Nach einem traumatischen Erlebnis vor zwei Jahren hat Mercy Amberdale der Bibliomantik eigentlich abgeschworen, das eigene Seelenbuch in eine dunkle Kiste verbannt. Ihre Tage (oder sollte ich sagen Nächte?) verbringt sie damit, Sammlern begehrte Schätze zu beschaffen. Da wird eines Tages ein ihr verhasster Buchhändler tot aufgefunden. Er ist inmitten seines Ladens verbrannt, seine Bücher blieben jedoch unversehrt. Da MÜSSEN doch dunkle Mächte am Werk gewesen sein…

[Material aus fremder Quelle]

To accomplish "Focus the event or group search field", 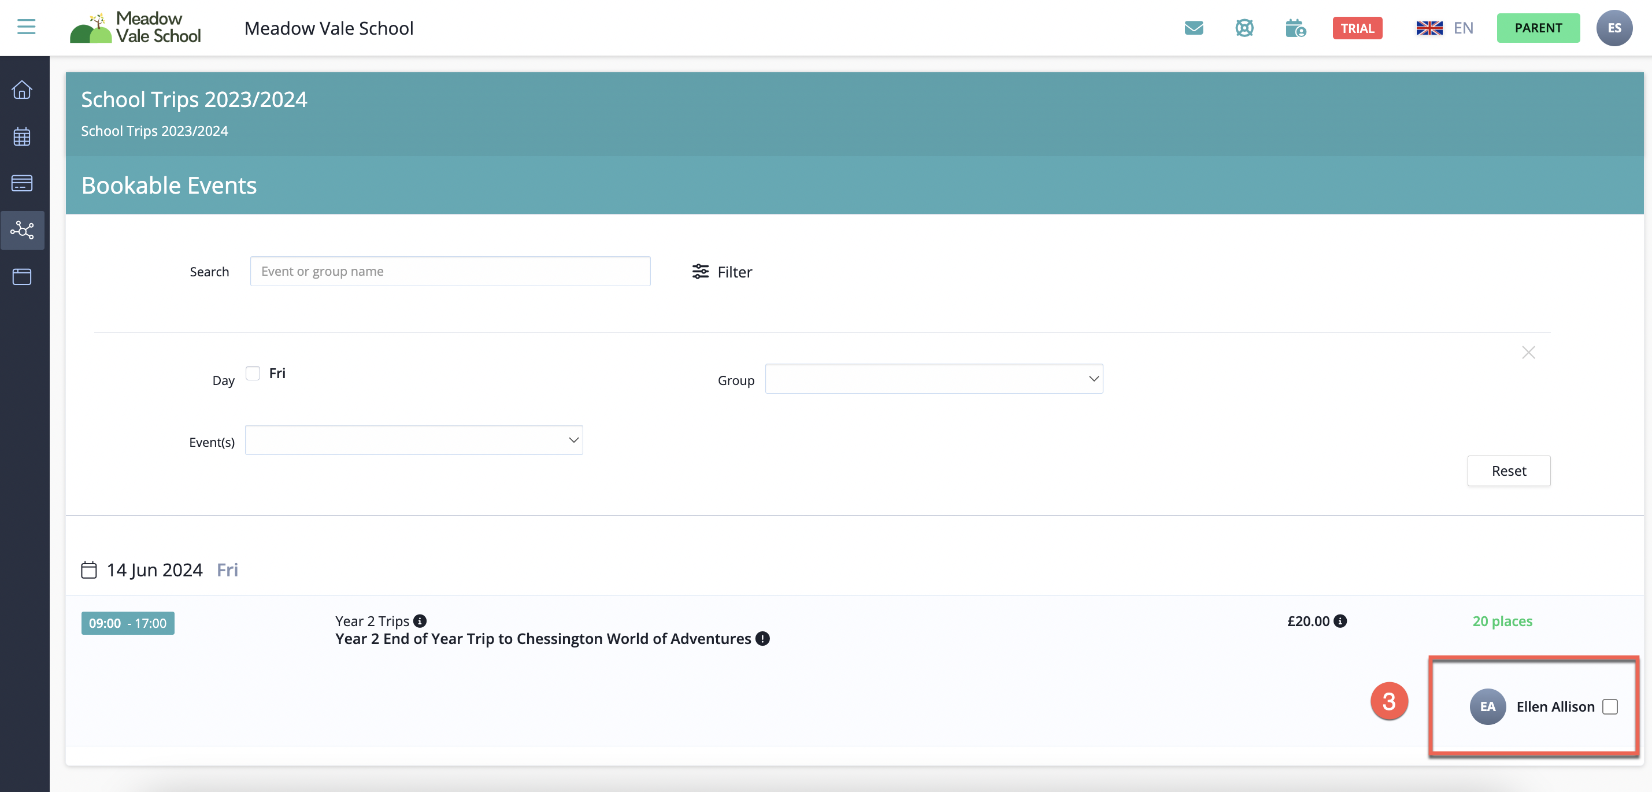I will 450,271.
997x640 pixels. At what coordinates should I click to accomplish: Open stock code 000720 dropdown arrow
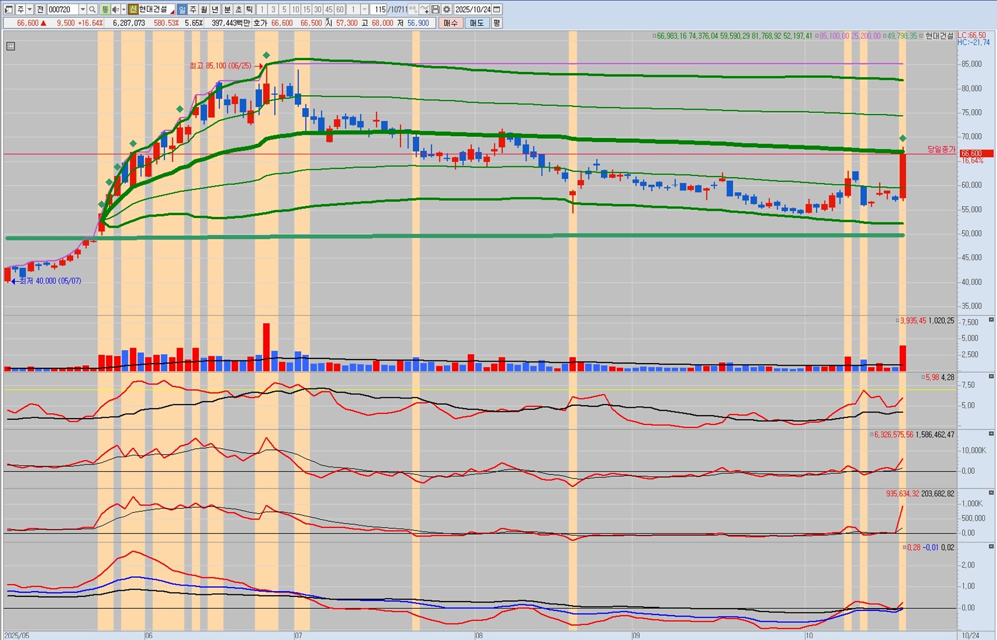[83, 9]
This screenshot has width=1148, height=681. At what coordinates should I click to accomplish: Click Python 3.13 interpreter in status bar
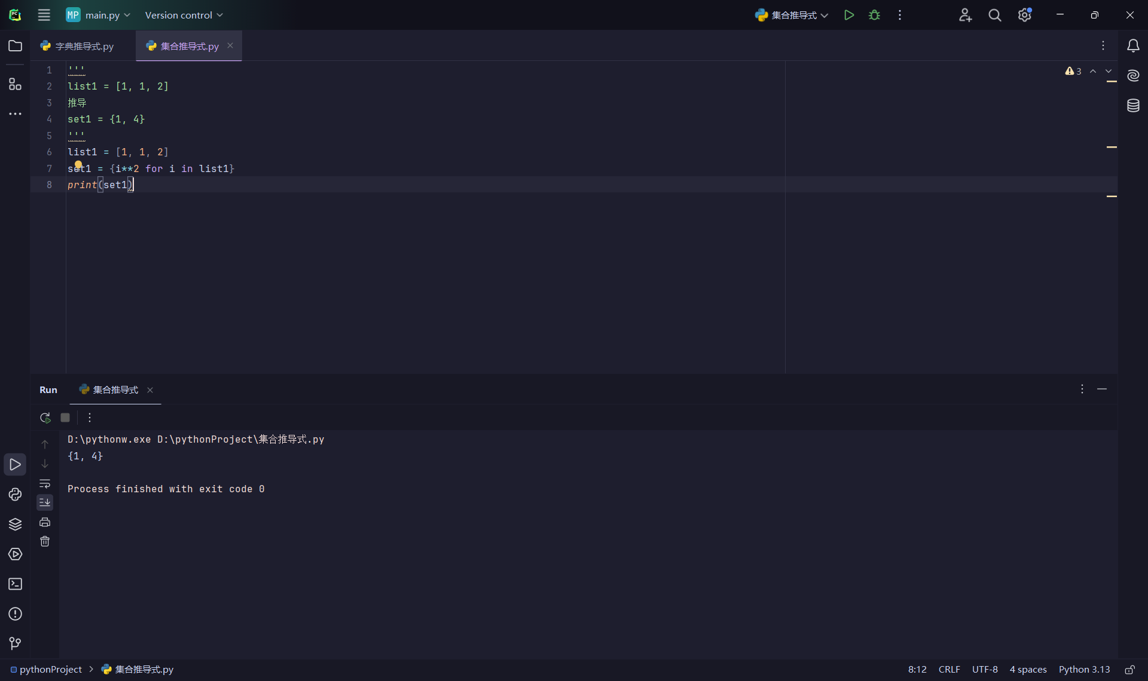point(1084,670)
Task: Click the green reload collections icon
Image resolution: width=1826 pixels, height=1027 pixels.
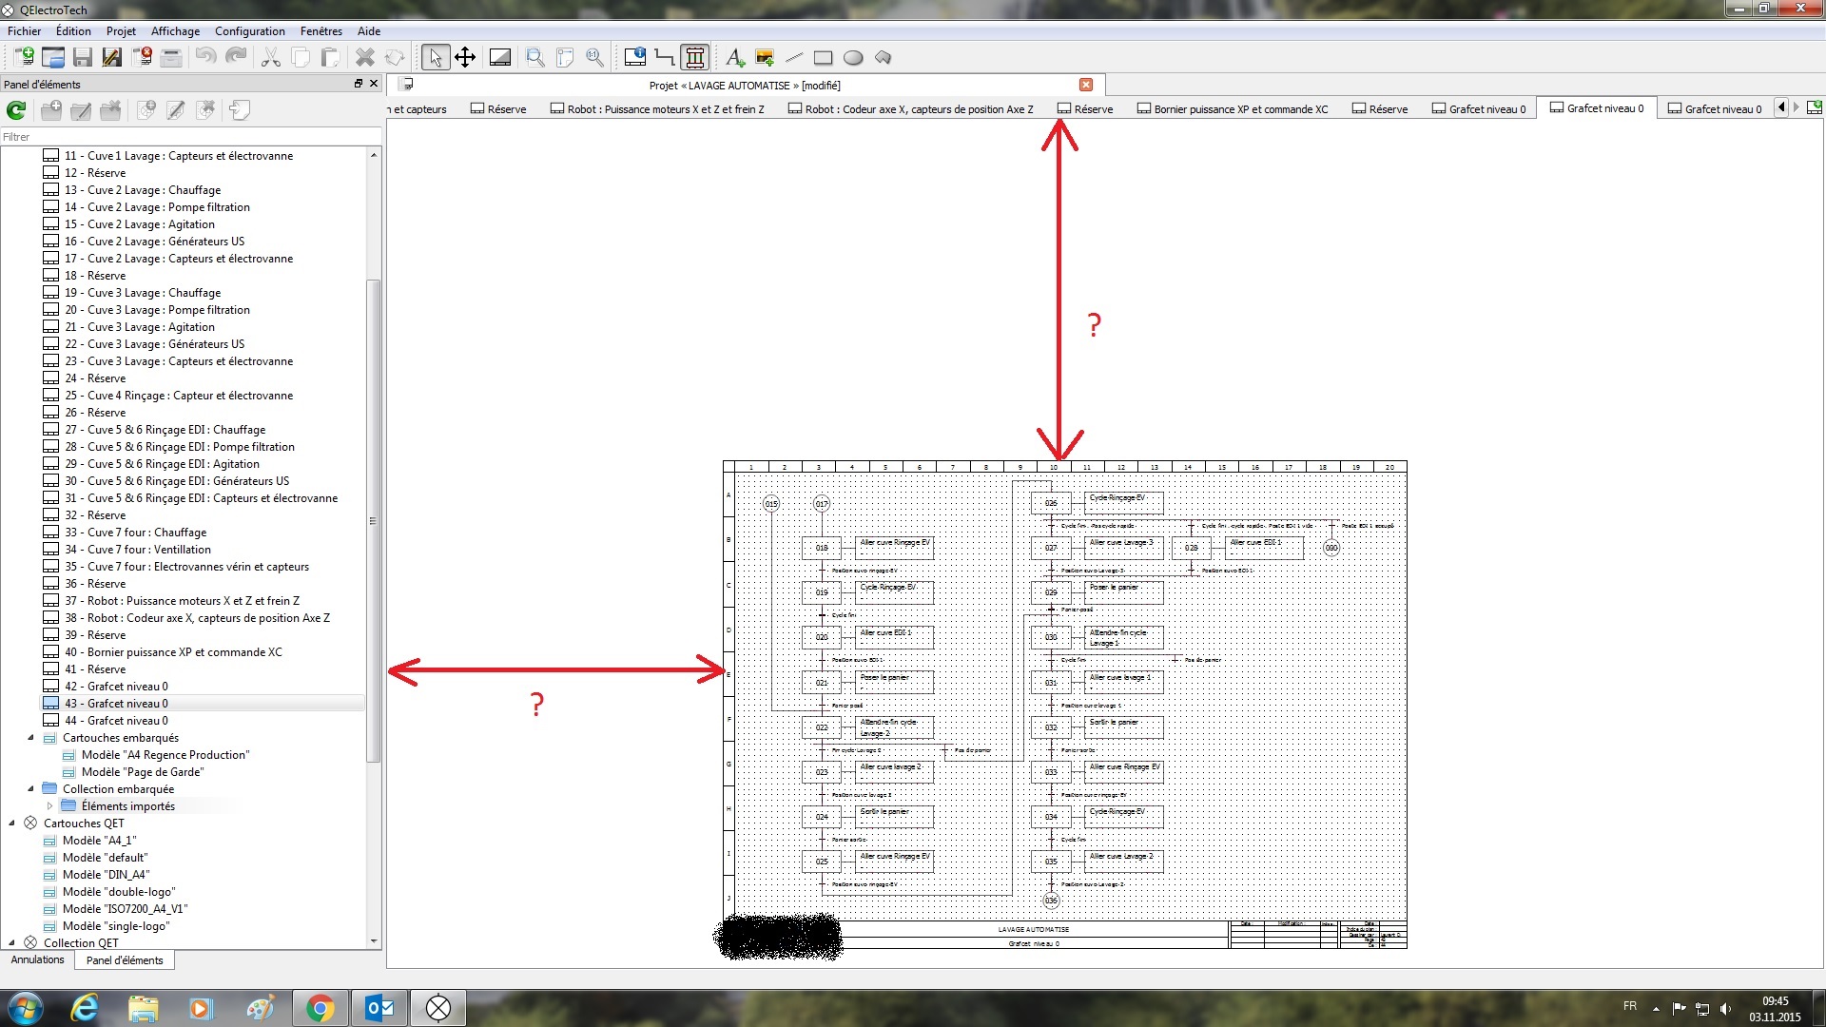Action: (16, 110)
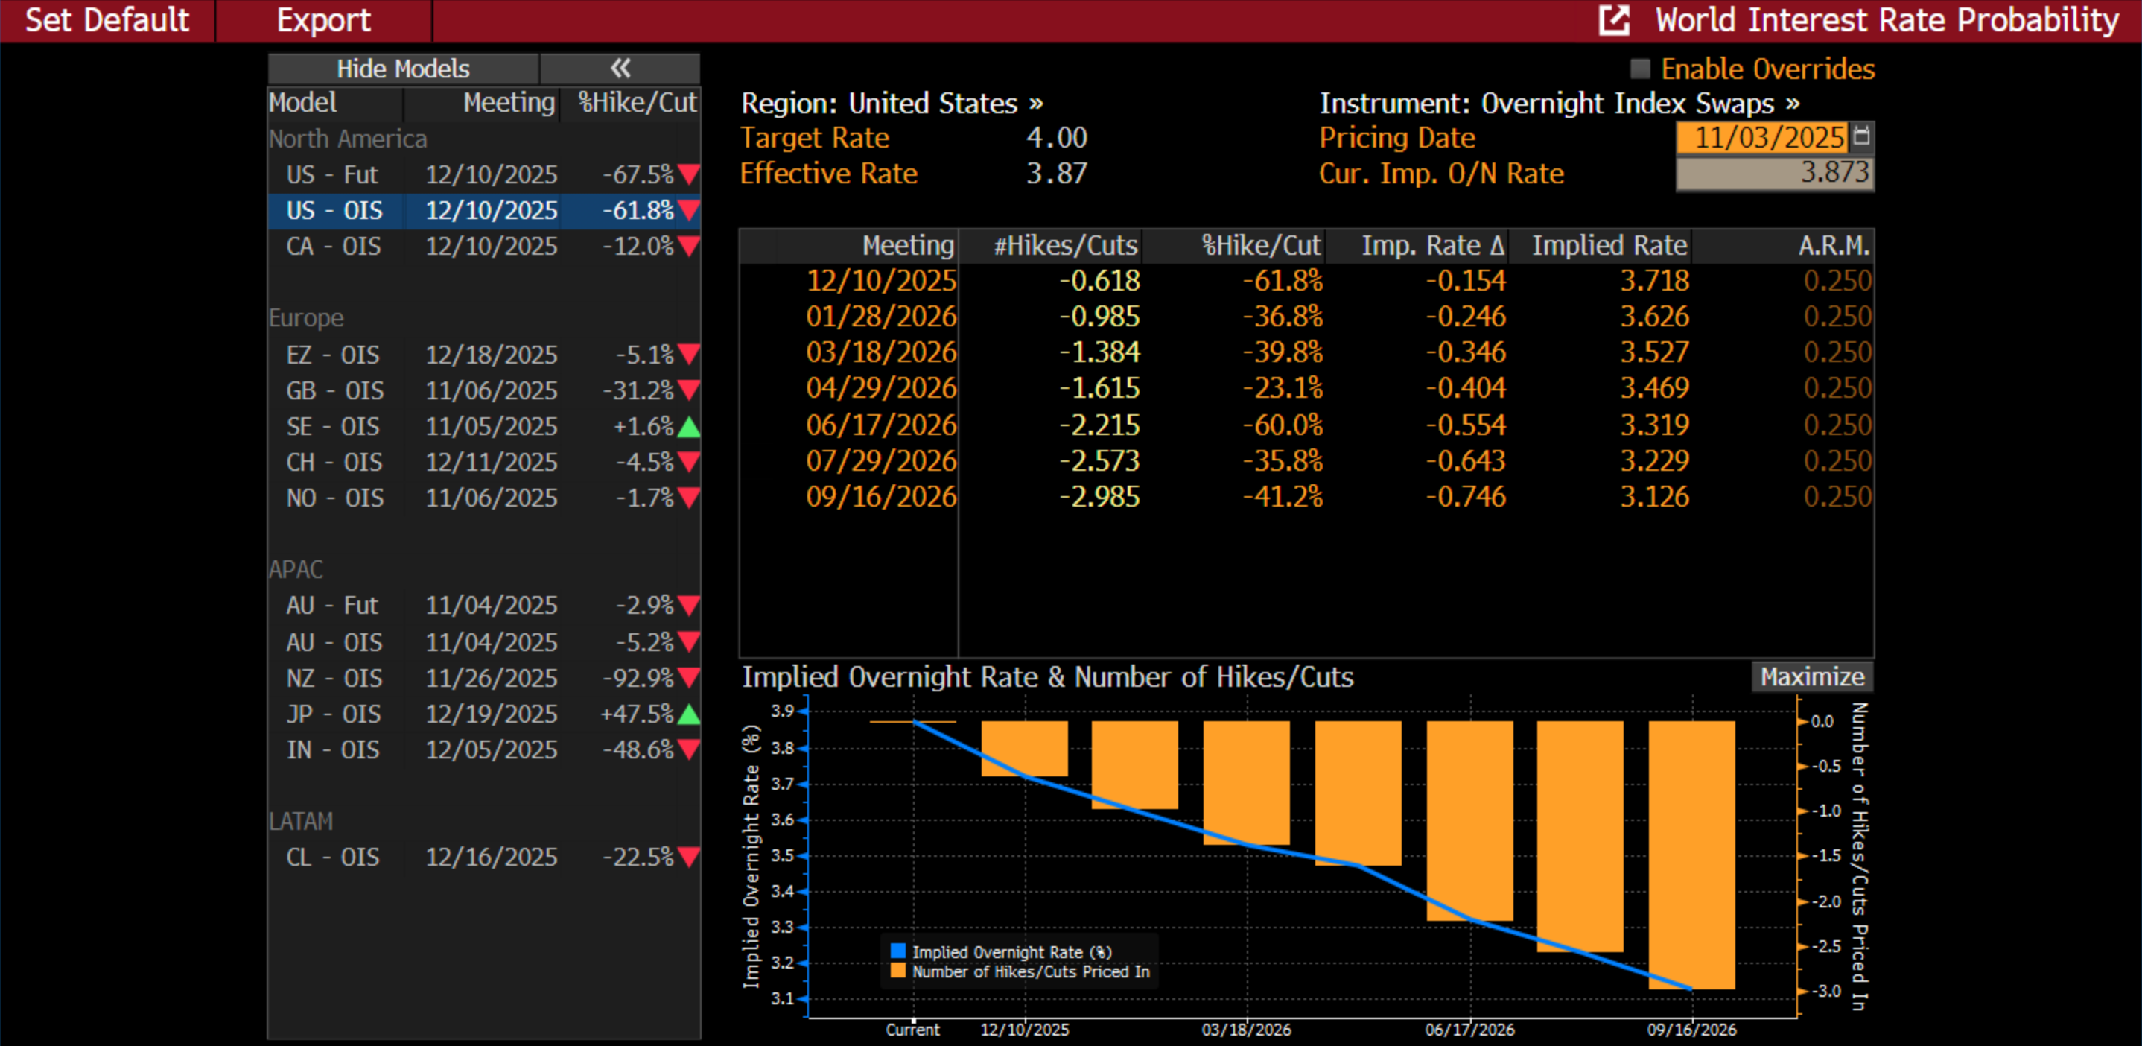Enable the Overrides checkbox
This screenshot has width=2142, height=1046.
1640,69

Mit der Trilogie „Die Seiten der Welt“ hat uns Autor Kai Meyer erstmals in die Refugien der Bibliomantik entführt. „Die Spur der Bücher“ ist zwar unabhängig von dieser Trilogie zu lesen, die Grundzüge dieser Welt und ihrer Gesetze werden für Neuleser jedoch nicht erneut eingeführt, sodass es schon sinnvoll ist zumindest eine grobe Kenntnis dieser Bände zu haben. Mir hat der erneute Ausflug in diese Welt jedenfalls sehr gut gefallen. Das viktorianische London gibt dem Ganzen einen schönen Rahmen und auch Mercy als Hauptfigur passt sehr gut in diese Welt. Sie will eigentlich nichts mehr mit der Buchmagie zu tun haben, kann aber von Büchern nicht die Finger lassen. Ihr Charakter ist sympathisch und kommt authentisch rüber. Ihre zwei Sidekicks wären für die Handlung nicht zwingend notwendig gewesen, geben ihrer Figur aber etwas mehr Tiefe. Zu dritt erleben sie spannende Abenteuer, die der Autor sehr ansprechend präsentiert. Der Erzählstil ist sehr flüssig, gewürzt mit allerlei Wendungen und Geheimnissen entsteht ein rechter Sog und so ist man recht schnell am Ende angekommen; wo den Leser erfreulicherweise schon die Ankündigung für den nächsten Band erwartet, sodass die Wartezeit nicht allzu lang werden dürfte. Bis auf kleine Unstimmigkeiten hat mir die Geschichte gut gefallen und so freue ich mich auf ein Wiedersehen mit Mercy & Co.